Таковы были манеры Каролины Отеро. Правила поведения светской дамы, привитые ей в моем доме, были всего лишь лаком – блестящим лаком, это верно, но еще более фальшивым, чем ее талант».

Ницца, 9 апреля 1965 года, 10.45

Ложь! Ложь, ложь! Все, что ужасный маэстро Беллини рассказал о моих плохих манерах, – клевета. Это правда – у меня экстравагантный и вспыльчивый характер, который я проявляла всегда, когда позволяли обстоятельства. Кроме того, я действительно часто демонстрировала «неистовую андалусскую гордость», как выражались мои поклонники. Но таким способом я пыталась соответствовать образу огненной женщины, какой все хотели меня видеть. О моей дерзости рассказывали истории, действительно имевшие реальную основу: например, как я вызвала на дуэль на саблях свою соперницу, имевшую наглость пародировать меня в низкосортном театре; как танцевала на столе в ресторане в присутствии двух монархов; как меня вынесли обнаженной на серебряном подносе в Москве. Однако зачастую мне приписывали поступки, которые никогда бы не допустила моя «неистовая андалусская гордость». Я имею в виду тот скандал, о котором много сплетничали здесь. Как утверждали злые языки, однажды на Лазурном берегу Белла Отеро, которой было уже за пятьдесят и которая была уже разорена, оставшись без гроша за игорным столом, попросила главного крупье дать ей в долг; когда же он отказал, она встала на стул, подняла юбки и показала ошеломленным посетителям казино свой зад («Такой белый, как только что испеченный хлеб», – осмелился добавить сочинитель этой сплетни); Белла стала вертеть им, крича: «Разве «это» ничего не стоит, сборище идиотов?»

Ложь, больше, чем ложь, – низкая клевета, как и рассказ о плевке в маэстро Беллини! Прежде чем мои медленные шаги приведут меня на второй этаж рю Де Англетер, с багетом и двумя яйцами в плетеной сумке, хотелось объяснить причины возникновения слухов о моем ужасном характере – уверяю вас, никогда не переходившем в действительности установленных мной границ.

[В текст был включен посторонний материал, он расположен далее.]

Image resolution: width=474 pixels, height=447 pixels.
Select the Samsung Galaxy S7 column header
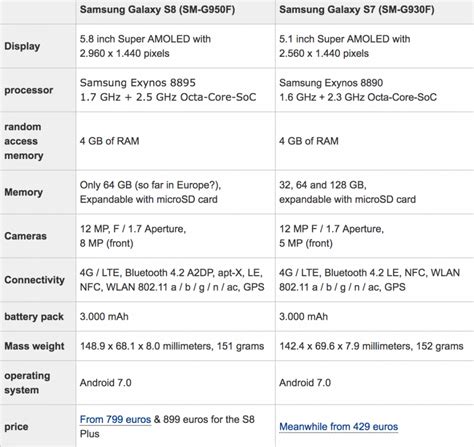click(x=357, y=9)
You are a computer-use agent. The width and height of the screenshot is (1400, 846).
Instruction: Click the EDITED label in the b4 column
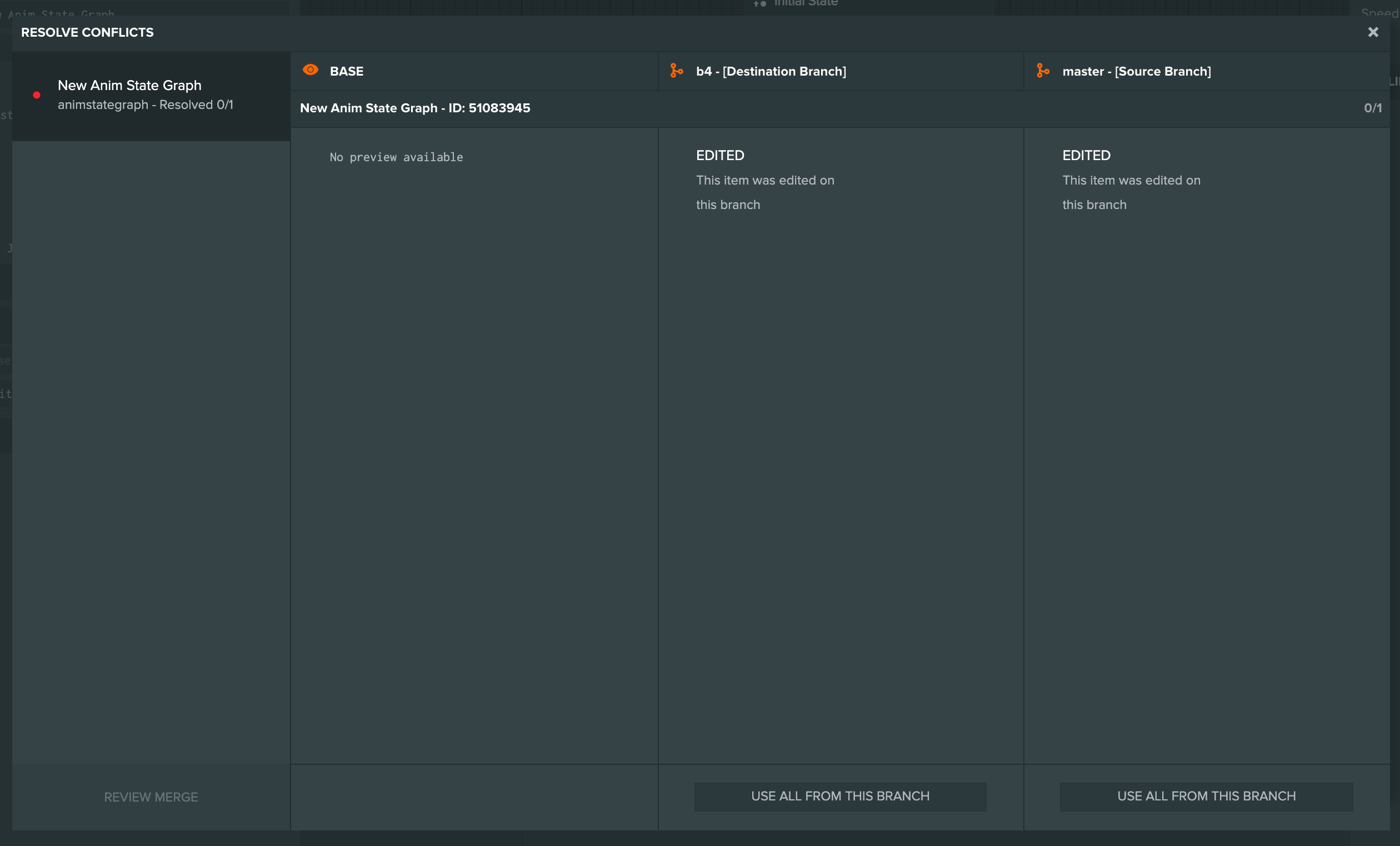(719, 155)
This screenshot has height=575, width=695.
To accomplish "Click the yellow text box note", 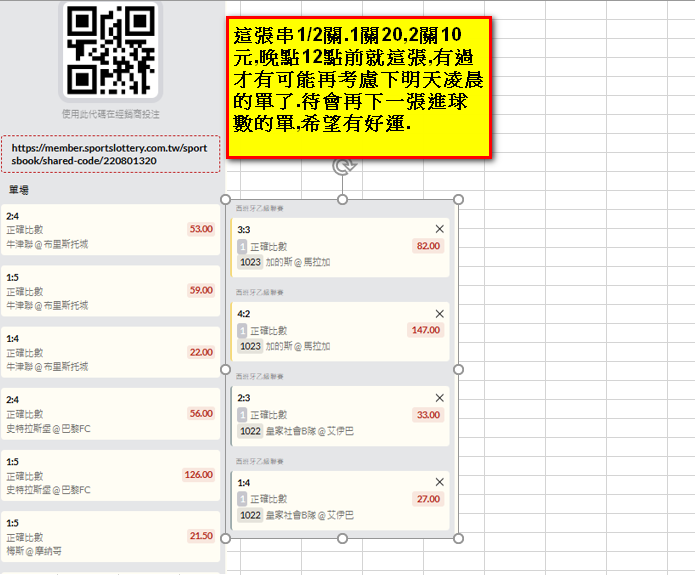I will click(359, 87).
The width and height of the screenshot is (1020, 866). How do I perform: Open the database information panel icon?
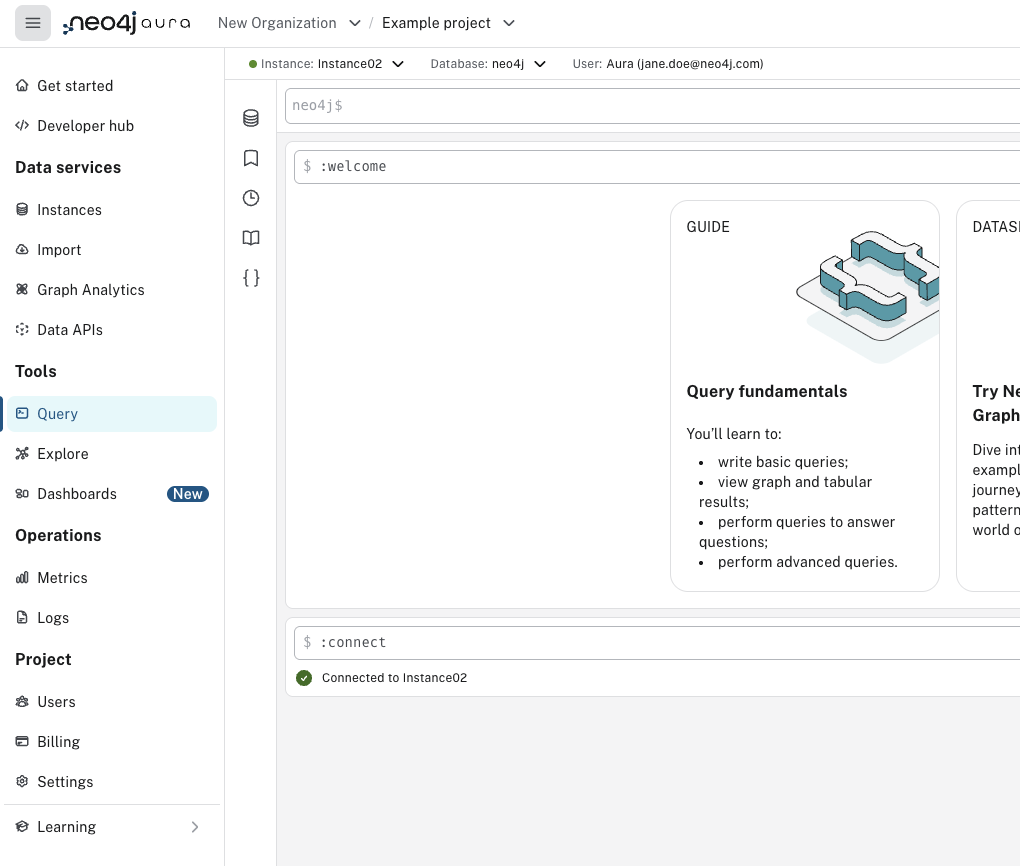pos(251,119)
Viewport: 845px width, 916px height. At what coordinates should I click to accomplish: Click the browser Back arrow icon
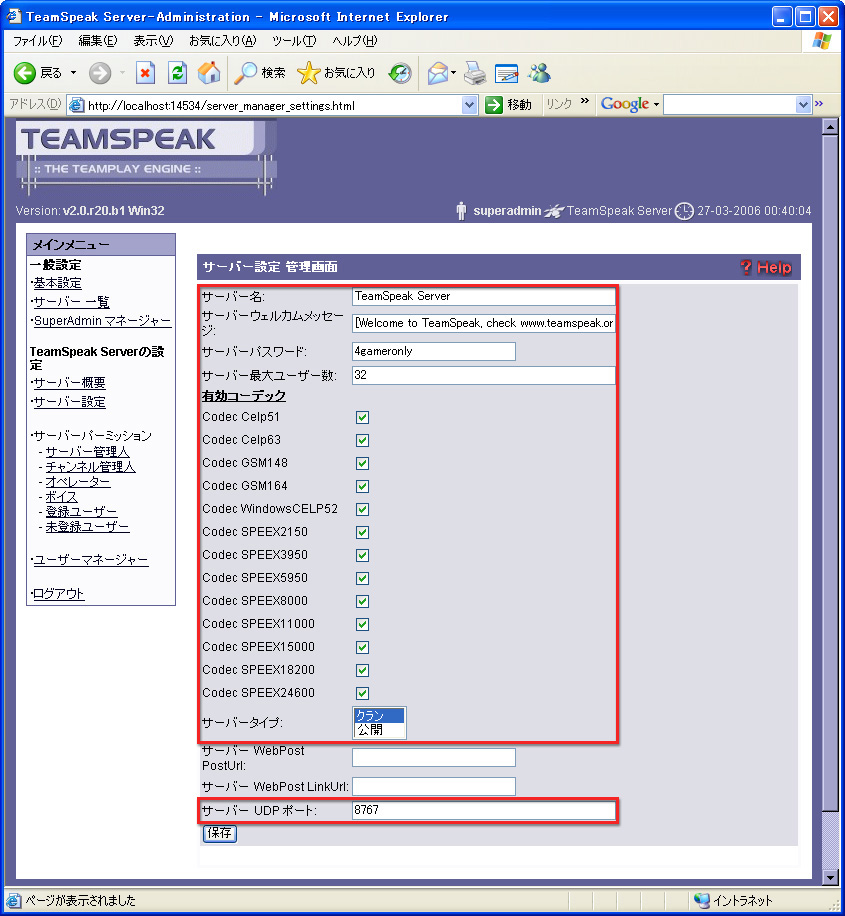25,73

Я рано научилась понимать, когда и где могу себе позволить приступы ярости. Капризы и чудачества любого человека подобны жидкости: они занимают все пространство, предоставляемое им сосудом. Иными словами, эксцентричный человек эпатирует окружающих до тех пор, пока его терпят. Единственная разница между нами, избранными (красивыми, богатыми, могущественными), и простыми смертными состоит в том, что для первых сосуды терпения намного вместительнее, так что иногда от нас терпят даже невыносимое. Но даже в этом случае только законченные глупцы переходят определенные границы.

Любой, даже самый экстравагантный человек, в глубине души понимает, что можно дойти до самого края чужого терпения, но нельзя позволить перелиться и капле, потому что тогда возникает отвращение. Я доводила до пароксизма мои причуды и приступы гнева (это нравится мужчинам), но всегда внимательно следила за тем, чтобы не выйти за рамки допустимого. Трудно поверить в это, зная мои похождения? Отнюдь. Дело в том, что в, с жизни попадаются сосуды различного размера. Некоторые очень маленькие, как ликерные рюмки, и нужно быть очень осторожной, чтобы они не переполнились от первого каприза, тогда как другие… Да что это я? К чему вся эта глупая болтовня? Хватит, Лина, вот ты уже у двери своего дома. Перестань нести вздор, пора вернуться в мир (все еще) простых смертных.